Diente de león

Fotografía: Luis Camargo (Creative Commons)

1. “Mi Padre es el que os da el verdadero Pan del Cielo”, dice Jesús. Y también el que dijo a Pedro que su Maestro era el Hijo de Dios vivo (Mt 16,16-17).

2. Así como el “Hijo procede del Padre”, también los creyentes, en su Palabra, llegan a ser hijos suyos porque proceden de la fuerza creadora del Evangelio.

3. El que predica el Evangelio desde su sabiduría habla desde su autoridad. El que predica desde la Sabiduría de Dios habla a los hombres con las palabras que Él pone en su boca. Los sabios de este mundo no saben que las ovejas distinguen entre una sabiduría y otra.

4. Cuanto más un hombre se adentra en sus precariedades tanto más da libertad a Dios para adentrarse en él a fin de poner manos a la obra.

5. La Palabra de Dios guardada en el interior provoca en el hombre una especial ley de la gravedad; sí, especial porque en vez de tirar del espíritu hacia abajo, le impulsa hacia lo alto, hacia Dios.

6. Sólo desde el Evangelio enseñado por nuestro Señor y Maestro nos atrevemos a fijar nuestros ojos en lo alto y decir: ¡Dios mío, te amo!

7. No me cuesta nada creer que Dios es amor. Es el único que me aguanta en mis días de rebeldía.

8. El secreto para saborear a fondo la propia vida es muy sencillo: consiste en llegar a hablar, escuchar y adorar a Dios en el Templo espiritual y glorioso de las Santas Escrituras.

9. Cuando las palabras espíritu y vida de Jesús (Jn 6,63b) desplazan tanta morralla apilada en la mente y el corazón, entonces, sólo entonces, nuestros ojos se habitúan a la Luz de Dios.

10. El que tiene su cuota de soledad desacompañada de la Presencia, no puede conocer el ritmo sereno y gozoso a la vez, de las confidencias de Dios.
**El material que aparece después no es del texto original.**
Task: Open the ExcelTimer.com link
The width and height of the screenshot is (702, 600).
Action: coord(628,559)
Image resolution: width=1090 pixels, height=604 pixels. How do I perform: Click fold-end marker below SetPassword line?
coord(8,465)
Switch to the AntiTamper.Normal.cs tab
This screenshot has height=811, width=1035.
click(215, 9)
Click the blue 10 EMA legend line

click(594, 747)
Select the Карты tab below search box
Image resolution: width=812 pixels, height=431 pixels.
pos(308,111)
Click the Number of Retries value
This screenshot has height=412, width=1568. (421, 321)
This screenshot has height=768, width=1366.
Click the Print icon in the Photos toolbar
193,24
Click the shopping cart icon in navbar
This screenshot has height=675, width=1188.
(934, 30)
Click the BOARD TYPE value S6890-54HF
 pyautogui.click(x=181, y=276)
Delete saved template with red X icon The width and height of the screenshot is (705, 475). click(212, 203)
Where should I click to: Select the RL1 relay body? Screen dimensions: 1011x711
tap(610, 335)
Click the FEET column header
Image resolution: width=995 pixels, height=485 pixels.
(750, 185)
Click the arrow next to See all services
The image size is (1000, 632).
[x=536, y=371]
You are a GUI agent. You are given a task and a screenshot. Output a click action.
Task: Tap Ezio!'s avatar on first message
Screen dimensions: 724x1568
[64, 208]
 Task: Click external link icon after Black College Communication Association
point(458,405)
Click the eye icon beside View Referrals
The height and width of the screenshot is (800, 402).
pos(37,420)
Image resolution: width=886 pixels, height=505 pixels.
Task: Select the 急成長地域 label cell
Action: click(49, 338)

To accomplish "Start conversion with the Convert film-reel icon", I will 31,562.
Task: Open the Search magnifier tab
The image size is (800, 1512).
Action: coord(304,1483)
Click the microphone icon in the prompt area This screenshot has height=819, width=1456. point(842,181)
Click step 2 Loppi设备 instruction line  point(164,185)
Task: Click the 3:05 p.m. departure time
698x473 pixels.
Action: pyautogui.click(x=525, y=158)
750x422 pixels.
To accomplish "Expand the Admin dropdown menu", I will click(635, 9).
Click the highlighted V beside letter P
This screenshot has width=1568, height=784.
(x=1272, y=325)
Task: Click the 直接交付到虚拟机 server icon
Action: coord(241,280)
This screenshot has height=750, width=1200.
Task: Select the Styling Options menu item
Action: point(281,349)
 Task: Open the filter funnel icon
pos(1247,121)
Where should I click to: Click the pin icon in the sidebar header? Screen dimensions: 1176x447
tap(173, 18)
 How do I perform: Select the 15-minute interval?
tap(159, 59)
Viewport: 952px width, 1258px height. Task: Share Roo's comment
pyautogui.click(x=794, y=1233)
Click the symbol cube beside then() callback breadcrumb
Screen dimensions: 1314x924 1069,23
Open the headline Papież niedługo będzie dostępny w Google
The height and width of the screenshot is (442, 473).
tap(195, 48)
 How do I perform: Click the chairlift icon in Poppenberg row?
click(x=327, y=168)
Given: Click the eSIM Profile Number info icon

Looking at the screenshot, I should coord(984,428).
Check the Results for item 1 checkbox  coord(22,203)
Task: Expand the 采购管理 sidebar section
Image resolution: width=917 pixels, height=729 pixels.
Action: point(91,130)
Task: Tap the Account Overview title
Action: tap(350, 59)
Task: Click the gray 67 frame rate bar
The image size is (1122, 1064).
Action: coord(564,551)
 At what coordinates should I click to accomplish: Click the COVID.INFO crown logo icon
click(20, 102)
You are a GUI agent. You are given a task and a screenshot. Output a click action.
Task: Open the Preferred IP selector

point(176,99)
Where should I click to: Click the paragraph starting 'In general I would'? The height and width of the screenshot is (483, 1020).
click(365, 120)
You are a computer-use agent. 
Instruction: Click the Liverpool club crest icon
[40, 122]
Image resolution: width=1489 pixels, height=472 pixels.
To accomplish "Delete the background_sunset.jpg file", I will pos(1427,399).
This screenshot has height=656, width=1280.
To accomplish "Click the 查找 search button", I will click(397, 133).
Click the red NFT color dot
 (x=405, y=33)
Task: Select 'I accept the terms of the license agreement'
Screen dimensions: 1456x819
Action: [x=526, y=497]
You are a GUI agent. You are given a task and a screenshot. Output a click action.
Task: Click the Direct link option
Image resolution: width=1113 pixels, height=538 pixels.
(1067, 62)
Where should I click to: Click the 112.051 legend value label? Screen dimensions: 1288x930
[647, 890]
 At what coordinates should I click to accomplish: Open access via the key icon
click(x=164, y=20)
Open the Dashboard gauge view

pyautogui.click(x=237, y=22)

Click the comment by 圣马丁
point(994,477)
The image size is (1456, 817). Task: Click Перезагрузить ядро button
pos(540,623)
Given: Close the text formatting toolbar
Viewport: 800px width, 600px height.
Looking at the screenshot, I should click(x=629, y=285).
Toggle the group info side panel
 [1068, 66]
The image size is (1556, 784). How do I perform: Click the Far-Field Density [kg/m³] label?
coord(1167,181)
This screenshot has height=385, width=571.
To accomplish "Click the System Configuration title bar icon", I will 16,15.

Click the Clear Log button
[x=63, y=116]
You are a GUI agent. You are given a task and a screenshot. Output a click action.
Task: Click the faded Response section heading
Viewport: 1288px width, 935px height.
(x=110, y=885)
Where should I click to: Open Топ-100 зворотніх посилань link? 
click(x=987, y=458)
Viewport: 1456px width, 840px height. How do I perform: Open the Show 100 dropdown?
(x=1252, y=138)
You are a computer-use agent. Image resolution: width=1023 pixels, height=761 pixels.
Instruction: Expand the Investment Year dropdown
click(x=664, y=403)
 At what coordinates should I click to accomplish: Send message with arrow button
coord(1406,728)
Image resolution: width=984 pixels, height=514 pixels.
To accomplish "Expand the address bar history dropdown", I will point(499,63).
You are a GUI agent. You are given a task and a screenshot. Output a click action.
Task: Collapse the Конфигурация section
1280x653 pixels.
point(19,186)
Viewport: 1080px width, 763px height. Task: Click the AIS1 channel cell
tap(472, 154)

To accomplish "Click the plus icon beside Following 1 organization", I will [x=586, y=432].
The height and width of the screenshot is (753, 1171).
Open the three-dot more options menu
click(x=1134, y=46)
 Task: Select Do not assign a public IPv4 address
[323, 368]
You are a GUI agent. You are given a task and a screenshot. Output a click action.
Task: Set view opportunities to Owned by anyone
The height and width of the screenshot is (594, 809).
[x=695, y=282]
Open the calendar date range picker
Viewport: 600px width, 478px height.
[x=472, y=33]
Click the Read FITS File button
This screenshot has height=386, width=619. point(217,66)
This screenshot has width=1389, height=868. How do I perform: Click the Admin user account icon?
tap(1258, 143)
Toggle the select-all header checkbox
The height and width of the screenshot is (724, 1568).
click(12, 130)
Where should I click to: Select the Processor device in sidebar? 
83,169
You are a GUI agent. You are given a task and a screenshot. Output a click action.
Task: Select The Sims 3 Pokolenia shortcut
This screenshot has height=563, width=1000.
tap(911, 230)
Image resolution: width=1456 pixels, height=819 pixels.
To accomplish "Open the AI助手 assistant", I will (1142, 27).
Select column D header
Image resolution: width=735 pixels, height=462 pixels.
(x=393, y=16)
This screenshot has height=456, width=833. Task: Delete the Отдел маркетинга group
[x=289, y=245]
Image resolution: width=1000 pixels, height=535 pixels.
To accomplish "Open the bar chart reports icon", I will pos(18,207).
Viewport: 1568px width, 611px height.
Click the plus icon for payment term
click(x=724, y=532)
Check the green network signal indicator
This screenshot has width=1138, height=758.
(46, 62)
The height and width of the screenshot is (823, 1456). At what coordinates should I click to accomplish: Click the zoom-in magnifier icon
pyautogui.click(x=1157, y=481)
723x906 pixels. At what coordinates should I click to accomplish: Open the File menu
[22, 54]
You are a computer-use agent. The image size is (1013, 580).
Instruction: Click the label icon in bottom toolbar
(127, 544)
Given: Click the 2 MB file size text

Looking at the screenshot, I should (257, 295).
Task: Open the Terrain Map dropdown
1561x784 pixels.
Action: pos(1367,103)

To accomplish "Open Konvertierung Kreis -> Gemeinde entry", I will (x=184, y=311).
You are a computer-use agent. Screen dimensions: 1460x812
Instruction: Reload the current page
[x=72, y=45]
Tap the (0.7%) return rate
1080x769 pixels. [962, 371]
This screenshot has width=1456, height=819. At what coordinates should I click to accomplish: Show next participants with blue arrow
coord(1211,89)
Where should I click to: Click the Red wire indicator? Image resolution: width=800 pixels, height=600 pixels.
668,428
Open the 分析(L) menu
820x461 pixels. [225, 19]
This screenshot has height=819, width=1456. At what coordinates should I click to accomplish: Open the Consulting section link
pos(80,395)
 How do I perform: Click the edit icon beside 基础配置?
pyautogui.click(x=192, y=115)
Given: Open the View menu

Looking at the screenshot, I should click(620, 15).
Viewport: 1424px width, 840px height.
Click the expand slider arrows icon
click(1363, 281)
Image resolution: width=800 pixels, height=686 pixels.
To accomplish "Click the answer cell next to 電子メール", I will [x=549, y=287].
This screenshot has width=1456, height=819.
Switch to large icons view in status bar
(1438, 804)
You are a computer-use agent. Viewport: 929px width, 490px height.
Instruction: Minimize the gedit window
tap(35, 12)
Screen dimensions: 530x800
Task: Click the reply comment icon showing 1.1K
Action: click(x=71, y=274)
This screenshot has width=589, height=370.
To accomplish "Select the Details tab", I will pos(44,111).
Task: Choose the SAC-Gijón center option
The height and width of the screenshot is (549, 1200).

11. El hombre que rechaza a Dios levanta, aun sin saberlo, empalizadas para preservar su libertad, que tanto más se desgasta cuanto más la acaricia. Es el desgaste de la vida de quien ha puesto a raya a la Vida.

12. Es la soledad cargada de silencio lo que hace que la Palabra, casi furtivamente, se abrace a ella y la haga habitable. Es entonces cuando Dios se presenta al alma: ¡No temas, aquí estoy!

13. No hay mayor ni más devastadora tiranía que la de acatar irremisiblemente el sometimiento del propio espíritu a los caprichos que consideramos imprescindibles.

14. Todo hombre es manipulable. Sólo hay un antídoto ante esta enfermedad: buscar la verdad. Todo amante de la verdad se encuentra casi sin darse cuenta con el rostro de Dios.

15. A fuerza de llamar bien al mal y mal al bien, los santurrones judíos llegaron a decir que las obras del Hijo de Dios venían de Satanás.

16. La apacible mediocridad de los que “dicen” ser discípulos de Jesús me recuerda el título de esta película de Buñuel: “El discreto encanto de la burguesía”.

17. Abraham, en la Escritura símbolo de la fe, salió de su casa y de sí mismo sin saber adónde iba; le bastaba saber con Quién.

18. Muchos dioses o un solo Dios. Cuando son muchos, tantos como vanidades, todos ellos pelean por tener su espacio en tu yo. El problema es que en esta pelea es tu yo el que sale despedazado.

19. ¿Problemas de activismo? La cuestión no reside en hacer muchas cosas, sino en hacerlas sin Dios. Entonces es un hacer para el absurdo, y este absurdo a su vez te deshace a ti.

20. Los discípulos de Jesús aprenden de Él, que es su Maestro, a velar en sus tinieblas hasta llenarlas de luz. “Y la luz brilla en las tinieblas y las tinieblas no la vencieron” (Jn 1,4).